Rena tersenyum tipis, dapat ia lihat betapa khawatirnya Davin. Seandainya saja Tuhan mengirim Davin lebih dulu sebelum ia menjatuhkan pilihan pada Alan, mungkinkah ia akan mengalami semua rasa sakit ini? Rena jadi berandai-andai, sampai tak sadar ketika Davin beralih memperhatikan wajahnya.

"Kenapa?" tanya Davin, menyadarkan lamunan Rena.

Sontak Rena menggelengkan kepala pelan, mengulas senyum tipisnya. "Nggak apa-apa, gue hanya bersyukur karena lo datang buat selamatkan gue." Rena menghela napas panjang. "Gue sempat pesimis, mana mungkin ada yang bisa menemukan gue di tempat seperti ini." Ia tertunduk lesu.

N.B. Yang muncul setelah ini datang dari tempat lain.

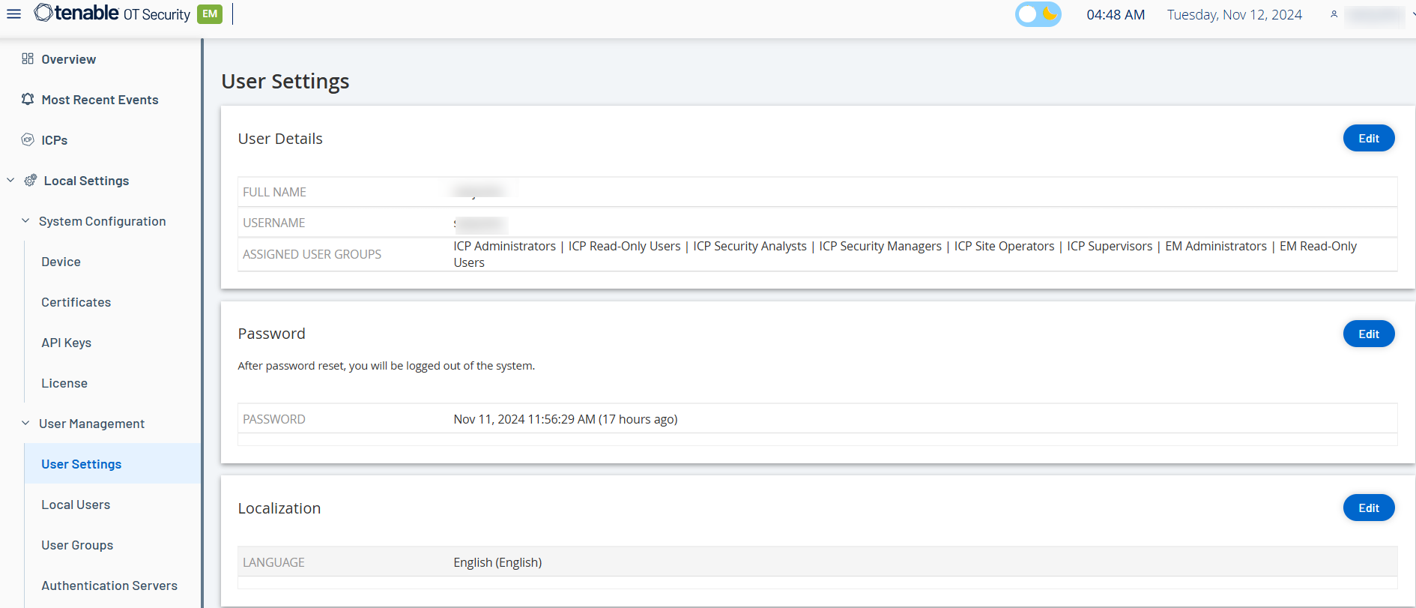Click the Most Recent Events bell icon
Image resolution: width=1416 pixels, height=608 pixels.
click(28, 99)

"Sudahlah, yang terpenting sekarang lo selamat." Rena terkesiap ketika Davin membelai lembut pipinya, menimbulkan detak jantung yang berdetak di luar kendali. "Lo bisa jalan?" Davin menunduk, mengelus pergelangan kaki Rena yang sedikit memerah kebiruan.

Rena meringis, menatap miris kakinya. "Sepertinya bisa." Ia tampak ragu saat mengatakannya dan benar saja ketika mencoba berdiri ia justru terjatuh. Beruntung Davin sigap menangkap tubuhnya. "Maaf," cicit Rena, pipinya memanas. Menahan rasa malu ditatap seintens itu oleh Davin.

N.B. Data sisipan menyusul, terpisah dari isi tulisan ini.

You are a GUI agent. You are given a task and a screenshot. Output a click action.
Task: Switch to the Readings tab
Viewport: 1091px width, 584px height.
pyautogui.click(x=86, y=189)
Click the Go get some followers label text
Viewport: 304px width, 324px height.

"Hati-hati." Davin membantu Rena berdiri, lalu berjongkok. Ia mengambil sapu tangan, menaikkan celana training yang dipakai Rena.

"Mau apa?" tanya Rena, heran.

Davin tak menjawab, ia fokus melihat lutut Rena. Sesuai dugaanya, noda di celana Rena berasal dari lututnya yang berdarah. Lantas Davin membalut luka itu dengan sapu tangannya. "Sakit ya?"

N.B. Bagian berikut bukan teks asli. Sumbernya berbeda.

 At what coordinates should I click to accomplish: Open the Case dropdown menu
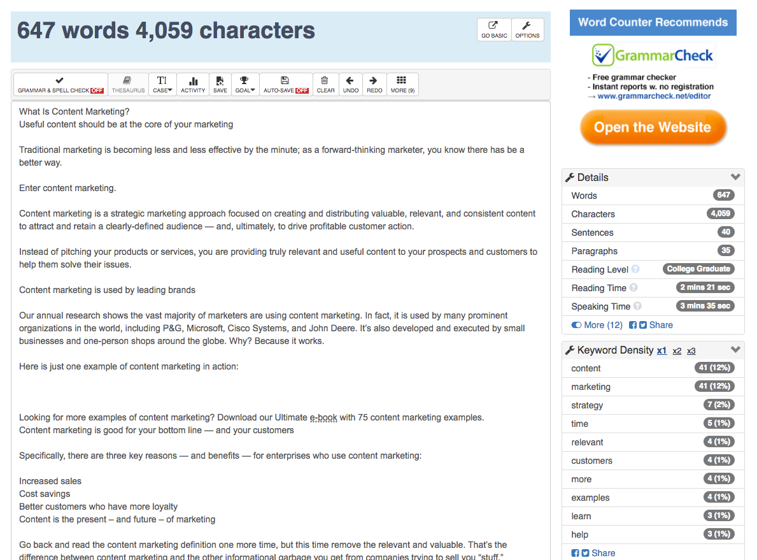pyautogui.click(x=162, y=84)
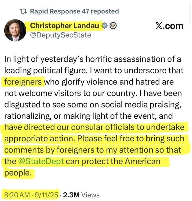Image resolution: width=192 pixels, height=201 pixels.
Task: Click the highlighted word "foreigners"
Action: pyautogui.click(x=24, y=81)
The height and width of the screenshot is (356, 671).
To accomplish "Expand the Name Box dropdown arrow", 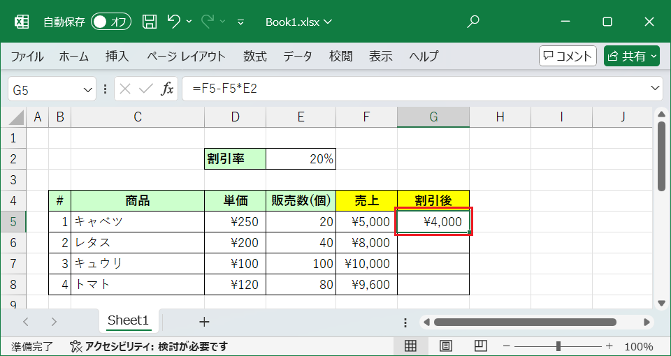I will point(88,89).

Rena terkesima, ia bahkan tak sadar jika lututnya terluka jika Davin tak membalutnya dengan sapu tangan. "Sedikit." Ia meringis, ketika pria itu mengikat sapu tangannya agar tidak terlepas.

"Naiklah," ucap Davin, berjongkok di depan Rena.

"Apa?"

Davin menolehkan kepalanya ke belakang. "Naik, lo nggak bisa jalan 'kan? Jadi, lebih baik lo gue gendong. Kasian Reyvan, dia pasti cemas banget nungguin lo."

"Kak Reyvan ikut?" Rena terdiam, memikirkan sesuatu. Bagaimana jika kakaknya bertemu dengan Alan. Bodohnya Rena, di saat seperti ini masih sempat-sempatnya memikirkan mantan durjananya.

"Iya, jadi buruan naik. Lo nggak mau 'kan kalau kakak lo berubah jadi beruang ganas dan menerkam mantan lo," jawab Reyvan.

Rena tersentak, tidak enak hati mendengar jawaban Davin. Bagaimana dia tahu isi pikiranku?

Akhirnya Rena naik ke atas punggung Davin, berpegangan pada pundak pria itu. "Terima kasih," ucap Rena saat Davin beranjak berdiri.

Davin hanya bergumam.

"Btw, gimana caranya lo bisa nemuin gue?" tanya Rena, meletakkan dagunya di atas bahu Davin.

"Insting," jawab Davin.

"Insting?" beo Rena. "Bagaimana bisa?"

"Karena hati gue terikat sama lo."

"Ya?" Rena melongo sesaat mendengar jawaban Davin. Namun dengan cepat ia bersikap normal agar tak ketahuan oleh pria itu. "Maksudnya?"

"Hanya orang-orang yang memiliki perasaan lebih yang akan mengerti," ucap Davin.

Rena masih belum paham, lalu ia memberikan pertanyaan iseng. "Apa lo beneran suka sama gue?" Seketika Davin menghentikan langkahnya. "Kenapa?"  tanya Rena bingung.

"Ren," panggil Davin.

"Ya."

"Apa lo bisa belajar mencintai gue?"

Hah? Gimana-gimana?

Davin menarik napas kuat-kuat, mengembuskannya secara perlahan. "Gue bukan sekedar suka sama lo, Ren. Tapi sepertinya gue sudah jatuh cinta sama lo." Davin menolehkan kepalanya ke samping, matanya beradu dengan tatapan Rena. "Apa lo bisa belajar membuka hati lo buat gue?"